Extracted data entries

○ ○ ○ ○ ○ ○ ○

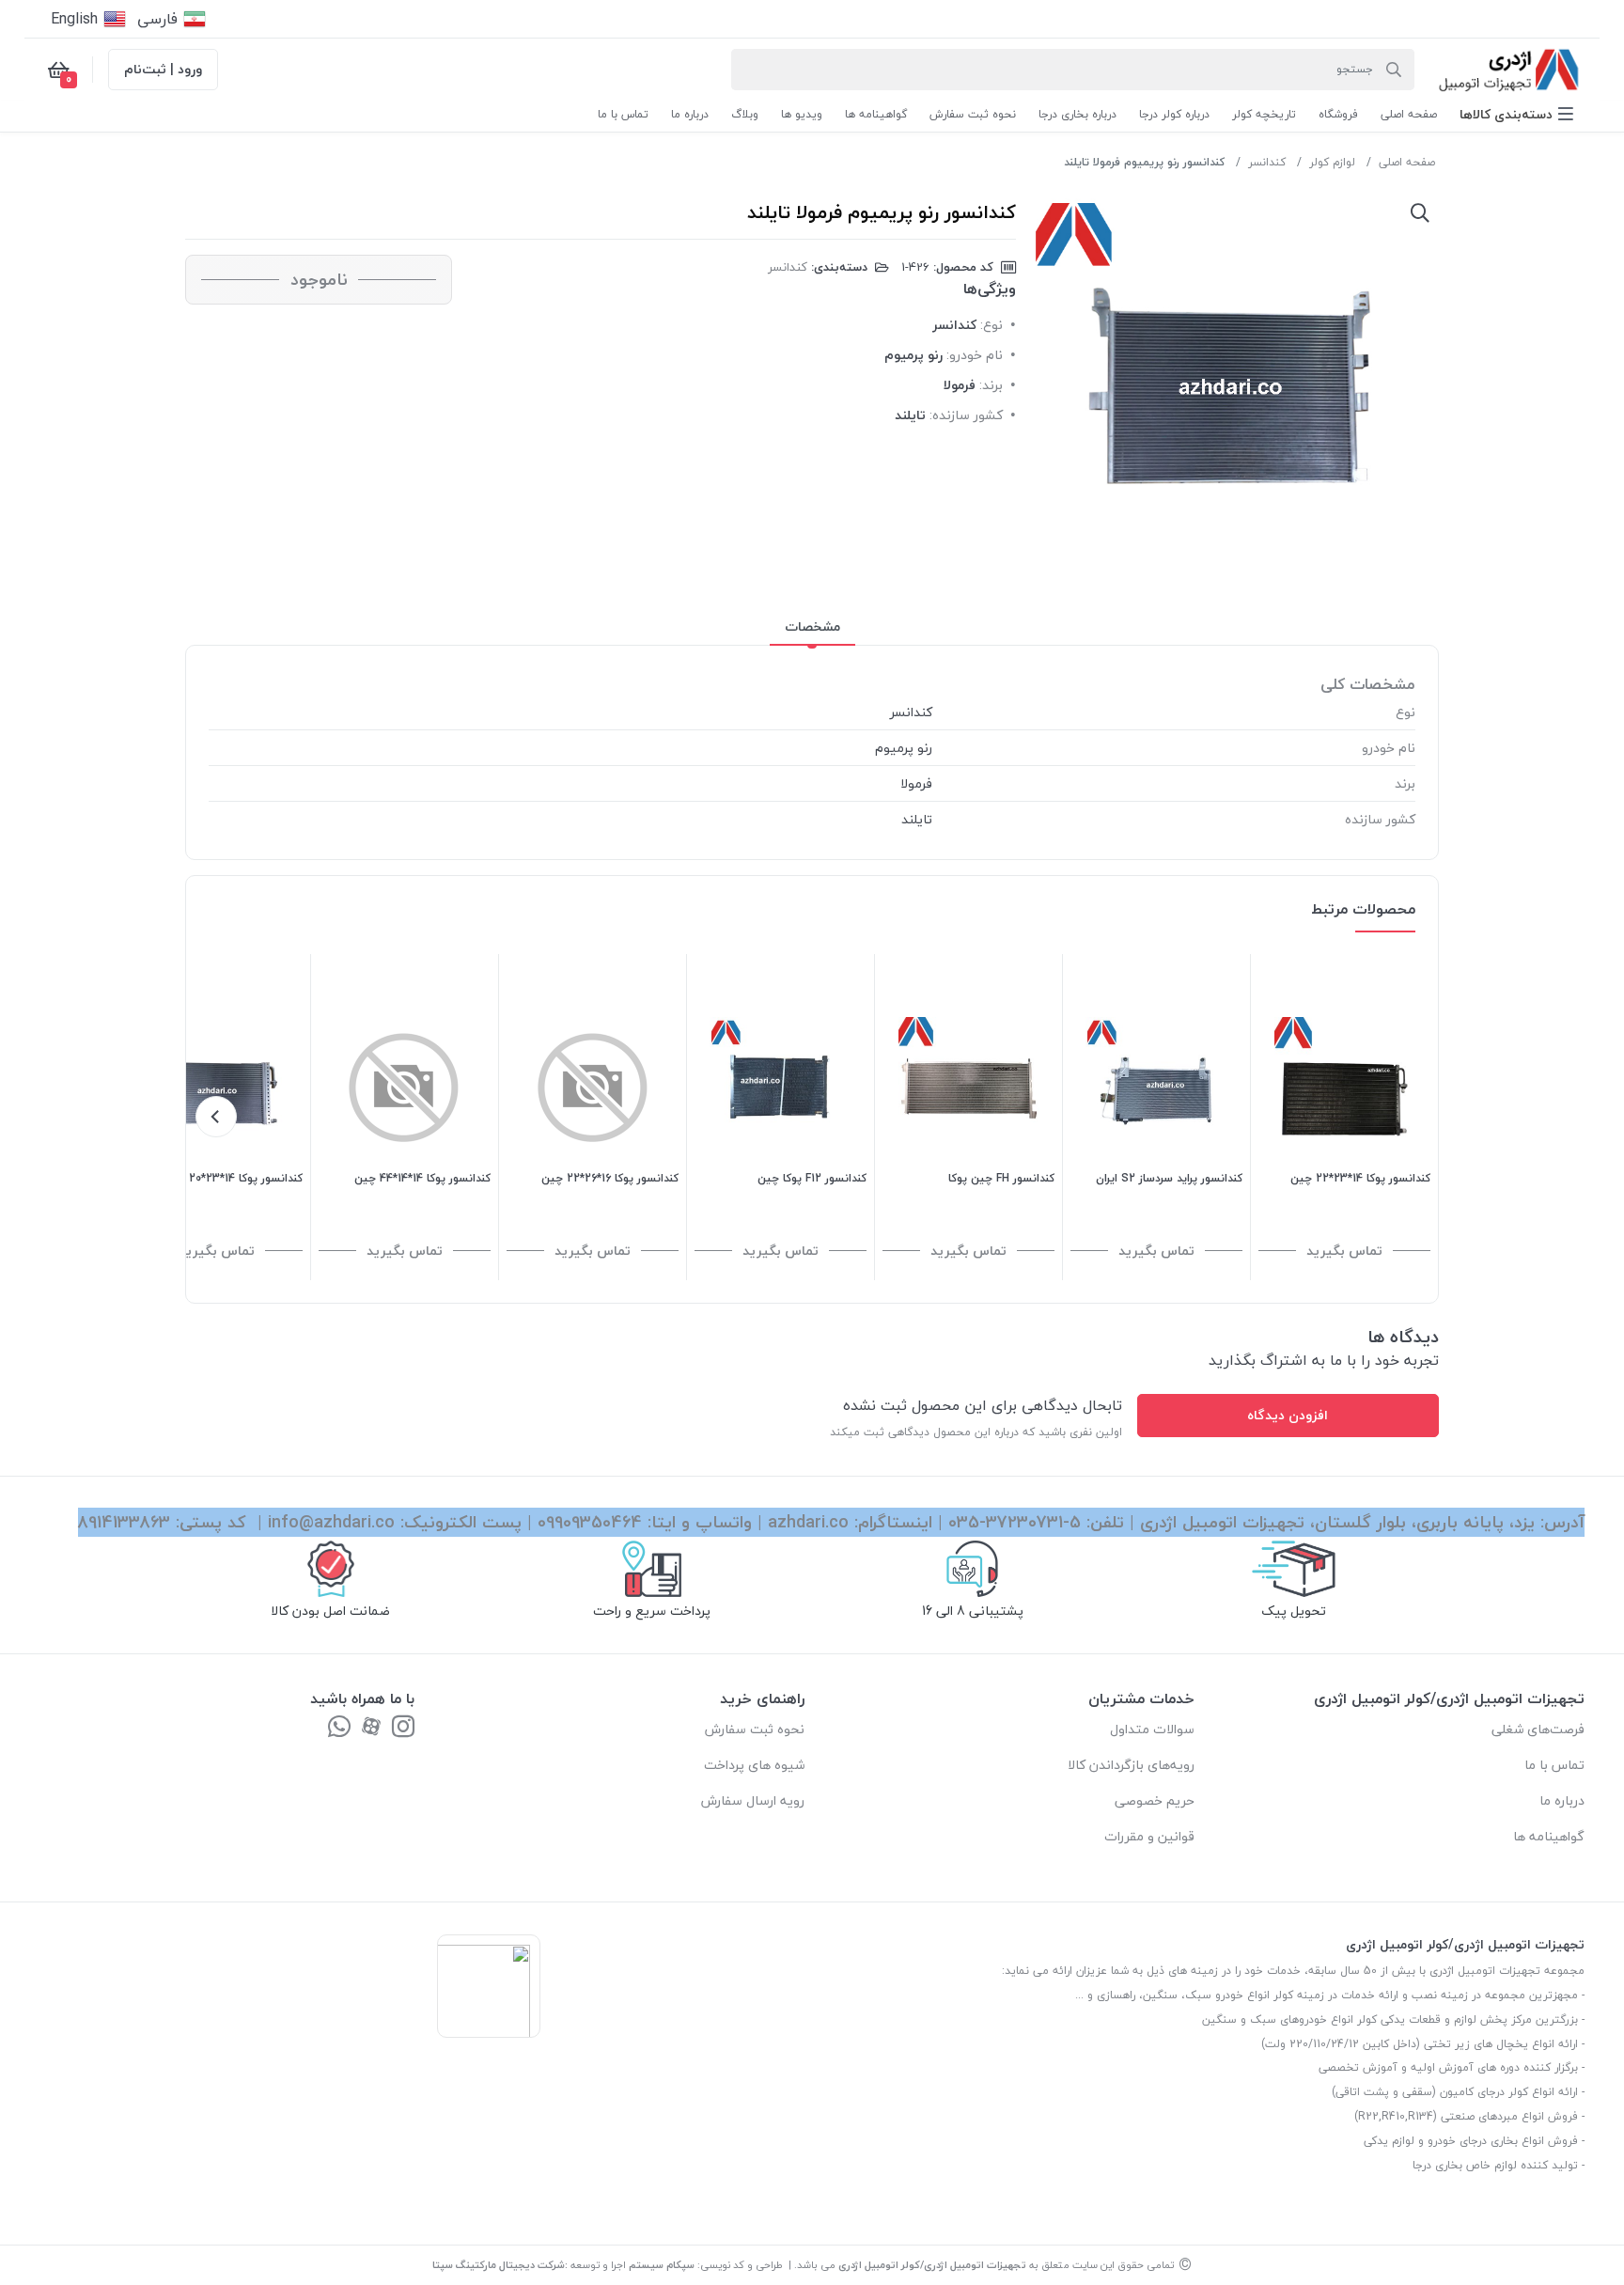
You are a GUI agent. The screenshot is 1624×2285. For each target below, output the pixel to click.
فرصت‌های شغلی (1538, 1729)
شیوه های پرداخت (754, 1764)
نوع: (991, 324)
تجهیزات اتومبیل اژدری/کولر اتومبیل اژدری (932, 2265)
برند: (991, 385)
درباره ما (1562, 1800)
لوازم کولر (1332, 162)
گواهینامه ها (1549, 1836)
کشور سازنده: (966, 415)
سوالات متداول (1152, 1729)
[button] (1516, 114)
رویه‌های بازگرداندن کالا (1131, 1764)
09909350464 (590, 1522)
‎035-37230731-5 (1014, 1522)
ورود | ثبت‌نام (163, 69)
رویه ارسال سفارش (752, 1800)
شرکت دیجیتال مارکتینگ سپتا (498, 2265)
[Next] (216, 1116)
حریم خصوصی (1155, 1800)
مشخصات (812, 626)
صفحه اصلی (1407, 162)
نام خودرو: (974, 355)
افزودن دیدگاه (1287, 1415)
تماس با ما (1554, 1764)
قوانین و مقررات (1149, 1836)
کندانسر (1267, 162)
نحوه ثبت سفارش (754, 1729)
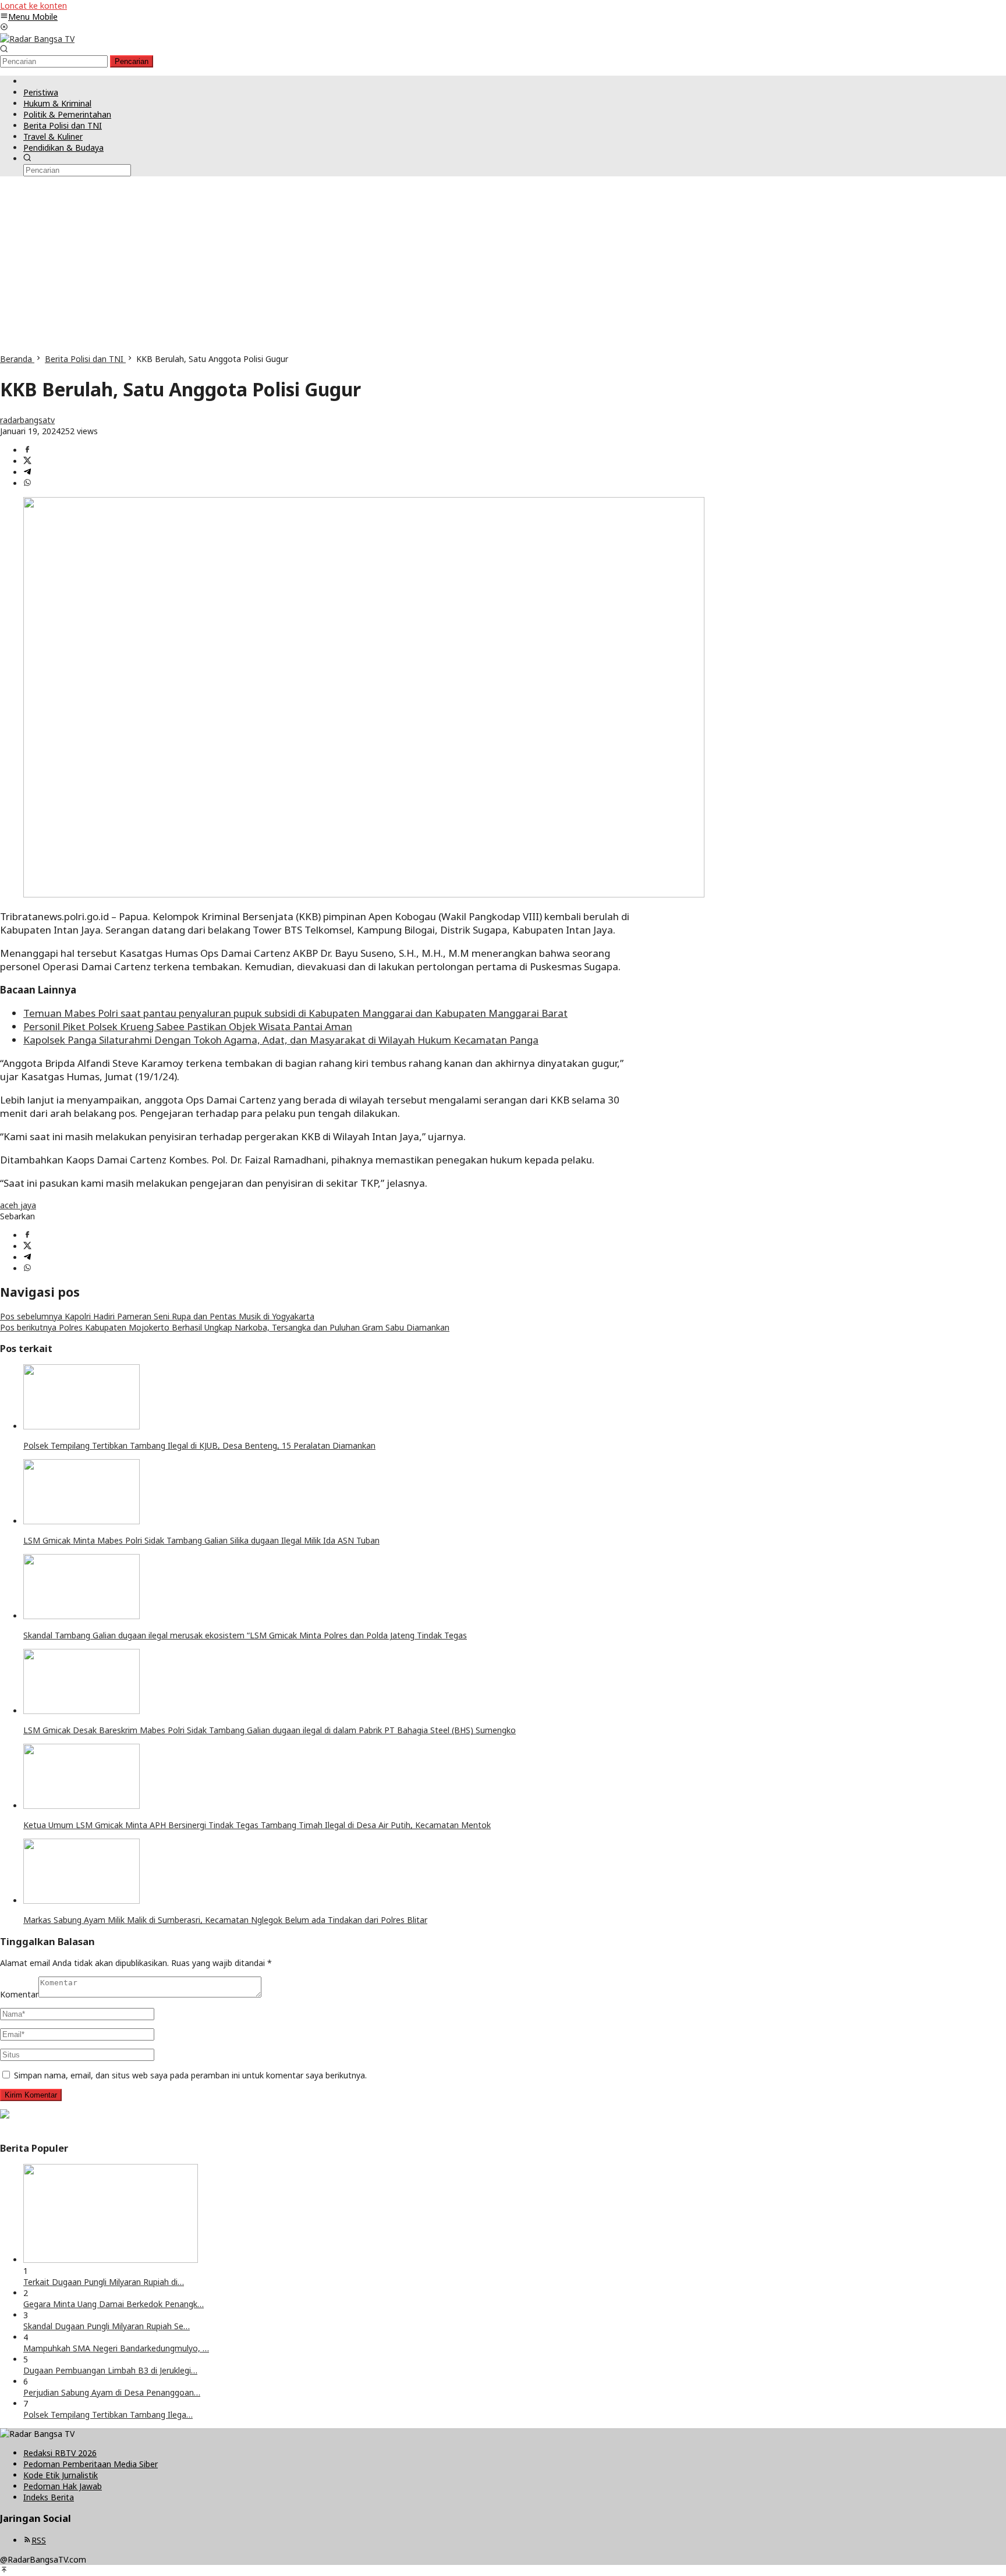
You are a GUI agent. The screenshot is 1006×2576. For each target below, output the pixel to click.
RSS (38, 2540)
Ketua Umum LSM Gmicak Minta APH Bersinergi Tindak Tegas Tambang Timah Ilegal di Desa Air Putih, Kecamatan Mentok (257, 1824)
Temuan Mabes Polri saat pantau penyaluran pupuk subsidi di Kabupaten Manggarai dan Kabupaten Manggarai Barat (295, 1013)
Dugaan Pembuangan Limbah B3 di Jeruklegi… (110, 2370)
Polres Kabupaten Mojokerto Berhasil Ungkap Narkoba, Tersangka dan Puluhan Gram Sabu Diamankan (224, 1327)
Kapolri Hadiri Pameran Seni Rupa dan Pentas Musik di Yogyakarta (157, 1316)
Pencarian (131, 61)
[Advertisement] (503, 265)
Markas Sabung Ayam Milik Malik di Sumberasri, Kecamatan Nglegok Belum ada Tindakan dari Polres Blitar (225, 1919)
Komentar (19, 1994)
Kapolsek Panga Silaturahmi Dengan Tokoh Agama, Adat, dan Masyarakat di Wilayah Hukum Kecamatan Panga (281, 1039)
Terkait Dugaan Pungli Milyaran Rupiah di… (103, 2281)
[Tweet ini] (27, 461)
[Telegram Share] (27, 472)
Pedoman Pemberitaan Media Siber (90, 2463)
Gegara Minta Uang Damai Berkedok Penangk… (113, 2303)
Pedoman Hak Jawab (62, 2486)
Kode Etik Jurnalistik (60, 2475)
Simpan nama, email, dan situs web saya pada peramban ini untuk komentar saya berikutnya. (190, 2075)
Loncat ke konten (33, 5)
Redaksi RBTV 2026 (60, 2452)
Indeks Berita (48, 2497)
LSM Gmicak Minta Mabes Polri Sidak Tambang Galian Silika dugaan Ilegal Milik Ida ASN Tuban (201, 1540)
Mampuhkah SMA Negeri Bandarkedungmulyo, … (116, 2348)
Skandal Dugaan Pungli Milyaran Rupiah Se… (106, 2326)
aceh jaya (18, 1205)
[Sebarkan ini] (27, 450)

○ ○ ○ ○ ○ ○ ○

PROBLEM STATEMENT: In the copy, include every record exactly and no pictures.

RESPONSE AREA:
You are a GUI agent. The screenshot is 1624×2285. For each target below, output the pixel to click.
فرصت‌های شغلی (1538, 1729)
شیوه های پرداخت (754, 1764)
نوع: (991, 324)
تجهیزات اتومبیل اژدری/کولر اتومبیل اژدری (932, 2265)
برند: (991, 385)
درباره ما (1562, 1800)
لوازم کولر (1332, 162)
گواهینامه ها (1549, 1836)
کشور سازنده: (966, 415)
سوالات متداول (1152, 1729)
[button] (1516, 114)
رویه‌های بازگرداندن کالا (1131, 1764)
09909350464 (590, 1522)
‎035-37230731-5 (1014, 1522)
ورود | ثبت‌نام (163, 69)
رویه ارسال سفارش (752, 1800)
شرکت دیجیتال مارکتینگ سپتا (498, 2265)
[Next] (216, 1116)
حریم خصوصی (1155, 1800)
مشخصات (812, 626)
صفحه اصلی (1407, 162)
نام خودرو: (974, 355)
افزودن دیدگاه (1287, 1415)
تماس با ما (1554, 1764)
قوانین و مقررات (1149, 1836)
کندانسر (1267, 162)
نحوه ثبت سفارش (754, 1729)
You are a GUI agent. The screenshot is 1006×2576. For each target below, output the pixel to click.
RSS (38, 2540)
Ketua Umum LSM Gmicak Minta APH Bersinergi Tindak Tegas Tambang Timah Ilegal di Desa Air Putih, Kecamatan Mentok (257, 1824)
Temuan Mabes Polri saat pantau penyaluran pupuk subsidi di Kabupaten Manggarai dan Kabupaten Manggarai Barat (295, 1013)
Dugaan Pembuangan Limbah B3 di Jeruklegi… (110, 2370)
Polres Kabupaten Mojokerto Berhasil Ungkap Narkoba, Tersangka dan Puluhan Gram Sabu Diamankan (224, 1327)
Kapolri Hadiri Pameran Seni Rupa dan Pentas Musik di Yogyakarta (157, 1316)
Pencarian (131, 61)
[Advertisement] (503, 265)
Markas Sabung Ayam Milik Malik di Sumberasri, Kecamatan Nglegok Belum ada Tindakan dari Polres Blitar (225, 1919)
Komentar (19, 1994)
Kapolsek Panga Silaturahmi Dengan Tokoh Agama, Adat, dan Masyarakat di Wilayah Hukum Kecamatan Panga (281, 1039)
Terkait Dugaan Pungli Milyaran Rupiah di… (103, 2281)
[Tweet ini] (27, 461)
[Telegram Share] (27, 472)
Pedoman Pemberitaan Media Siber (90, 2463)
Gegara Minta Uang Damai Berkedok Penangk… (113, 2303)
Pedoman Hak Jawab (62, 2486)
Kode Etik Jurnalistik (60, 2475)
Simpan nama, email, dan situs web saya pada peramban ini untuk komentar saya berikutnya. (190, 2075)
Loncat ke konten (33, 5)
Redaksi RBTV 2026 (60, 2452)
Indeks Berita (48, 2497)
LSM Gmicak Minta Mabes Polri Sidak Tambang Galian Silika dugaan Ilegal Milik Ida ASN Tuban (201, 1540)
Mampuhkah SMA Negeri Bandarkedungmulyo, … (116, 2348)
Skandal Dugaan Pungli Milyaran Rupiah Se… (106, 2326)
aceh jaya (18, 1205)
[Sebarkan ini] (27, 450)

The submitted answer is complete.